Born: February 20, 1967
Died: April 5, 1994
Biography (AllMusic): As the lead singer and guitarist of Nirvana, Kurt Cobain's musical success began in his twenties and was heightened when he formed the band Nirvana. Hits such as "Smells Like Teen Spirit," "Come as You Are," and "Heart Shaped Box" helped the group achieve international success.
Cobain was born in Aberdeen, Washington. Hyperactive as a youngster, he was given Ritalin to help him concentrate in school and sedatives to help him sleep at night. At the age of seven, his parents got divorced. He became so difficult to live with that his parents sent him to live with relatives. This period in his life is reflected in songs such as "Sliver." With a dislike for school, Cobain spent his time painting and singing. He listened to the Beatles and the Monkees, but changed to bands such as Kiss, Black Sabbath, the Sex Pistols, and the Clash in 1979. On his 14th birthday, Cobain bought his first guitar and started experimenting with different musical styles. He also was a roadie for a Seattle group called the Melvins. He dropped out of high school a few weeks before graduation to get a job, but his efforts were unsuccessful because he couldn't hold a job for very long.

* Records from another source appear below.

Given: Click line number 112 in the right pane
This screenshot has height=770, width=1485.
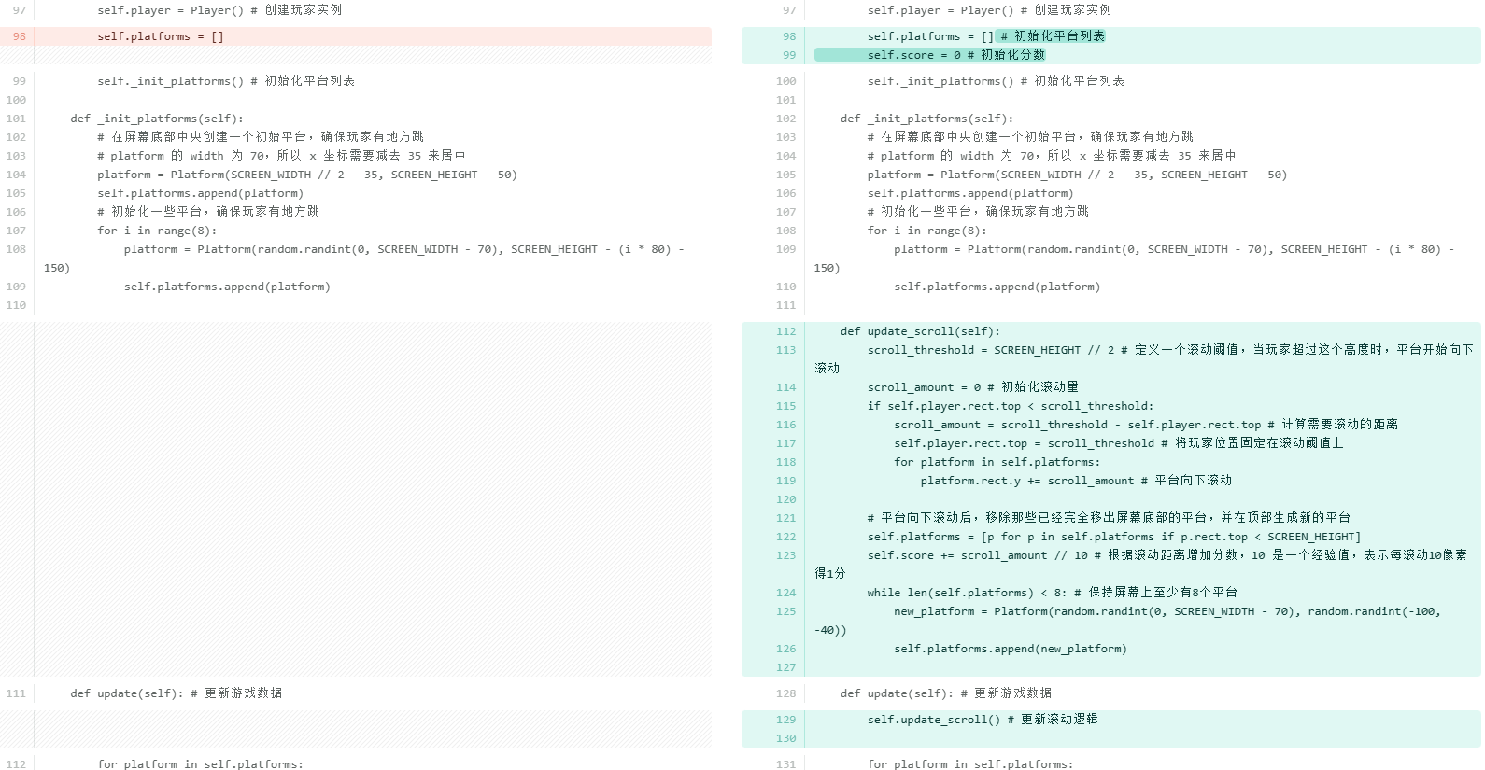Looking at the screenshot, I should (x=785, y=331).
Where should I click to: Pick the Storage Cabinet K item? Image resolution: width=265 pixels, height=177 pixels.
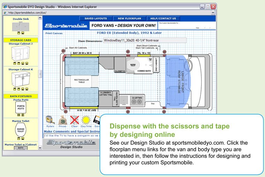pos(20,80)
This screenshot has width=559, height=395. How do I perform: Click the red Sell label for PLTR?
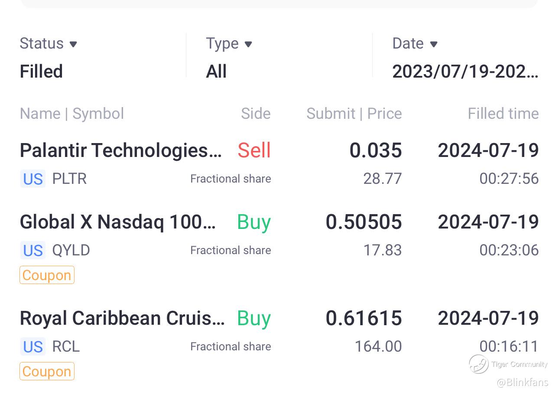pos(254,150)
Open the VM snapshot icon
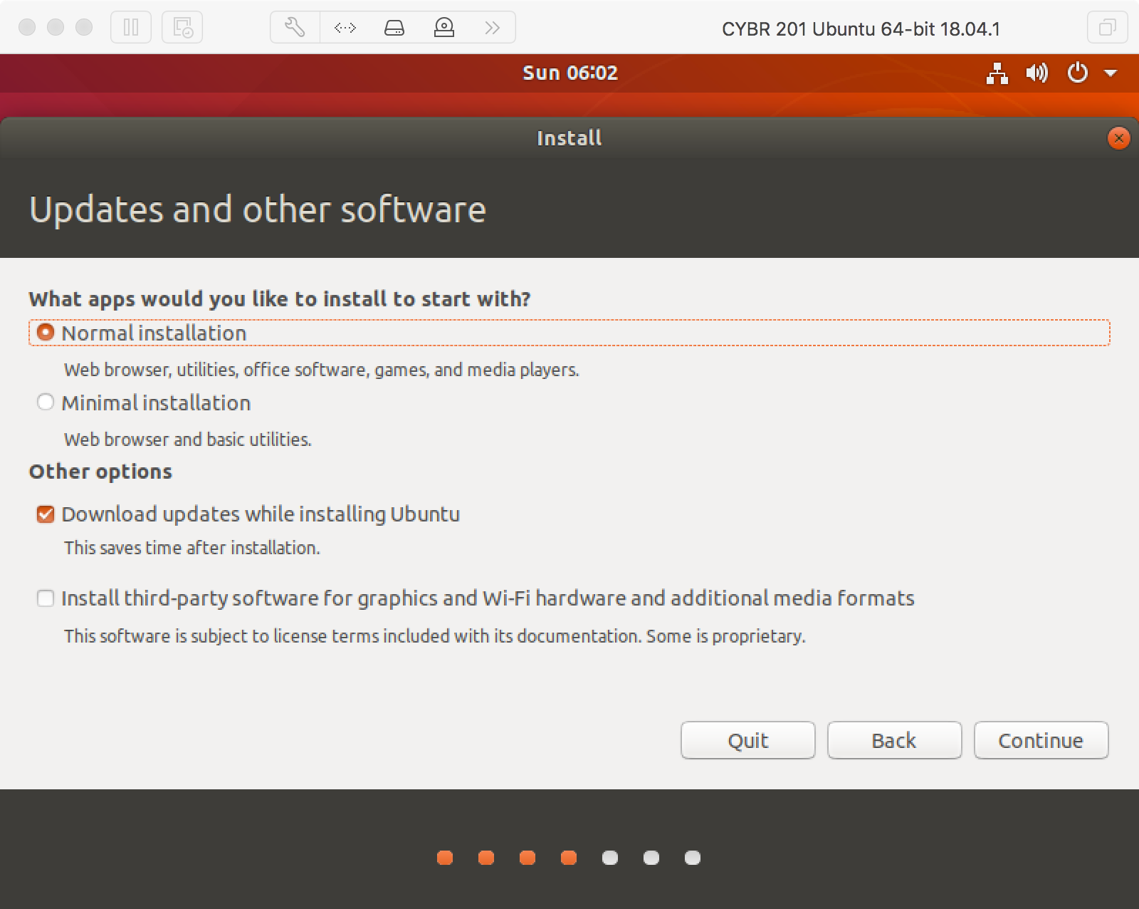1139x909 pixels. (182, 28)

In 1986 the group Nirvana was formed with Cobain on vocals and guitar, Krist Novaselic on bass guitar, and various drummers. Their first album, Bleach, was released in 1989. They toured the U.S. and had their first international concert in Newcastle, England. Their second single was unsuccessful, so they changed record companies.
After signing with Geffen Records in 1991, and adding permanent drummer Dave Grohl, they produced their second album, Nevermind, which received rave reviews with the hits "Smells Like Teen Spirit," "Come as You Are," and "Lithium." Their popularity grew after the group made appearances on MTV's Headbanger's Ball and NBC's Saturday Night Live. The success of the band was intimidating to Cobain, who liked the intimate setting of nightclubs; it was the money that guided them to do concerts and shows in the rock arena. It was in the early '90s that Cobain began doing heavy drugs such as morphine and heroin, but in 1992 his personal life brightened as he married Courtney Love in Hawaii, and their union brought a daughter, Frances Bean. With a wife and daughter, Cobain calmed a bit, and the group released Incesticide.

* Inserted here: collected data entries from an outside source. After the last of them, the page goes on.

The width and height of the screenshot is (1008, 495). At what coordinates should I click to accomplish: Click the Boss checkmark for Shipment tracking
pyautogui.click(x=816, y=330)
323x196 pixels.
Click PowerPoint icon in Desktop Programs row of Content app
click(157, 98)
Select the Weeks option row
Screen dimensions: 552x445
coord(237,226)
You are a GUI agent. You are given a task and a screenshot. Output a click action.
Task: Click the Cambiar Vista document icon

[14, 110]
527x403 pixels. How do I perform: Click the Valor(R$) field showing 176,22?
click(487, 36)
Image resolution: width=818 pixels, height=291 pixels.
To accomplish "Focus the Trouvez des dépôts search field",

Things took a turn for the worse in 1993 when Cobain overdosed on heroin. After seeking rehabilitation for a time in a center, he left without completing the program. During this time the band played on. In 1993, the band released In Utero, their last studio-recorded album. Nirvana played an MTV Unplugged concert and a concert in Munich in 1994. One week after the concert in Munich, Kurt Cobain was hospitalized in a coma. After waking up and leaving voluntarily, he was reported missing and was found three days later in his house, dead of a gunshot wound.
Over the next two decades, Cobain's legend only grew, thanks in part to posthumous Nirvana recordings. The live albums MTV Unplugged in New York and From the Muddy Banks of the Wishkah appeared in 1994 and 1996, respectively, and in 2002, an eponymous greatest hits album appeared. Two years later, the rarities and outtakes box With the Lights Out saw release and that was the last major archival release until 2015, when Brett Morgen directed the documentary Montage of Heck. The film was accompanied by the release of a soundtrack album, containing home recordings and demos by Cobain; it was the first-ever album to be credited to Cobain alone.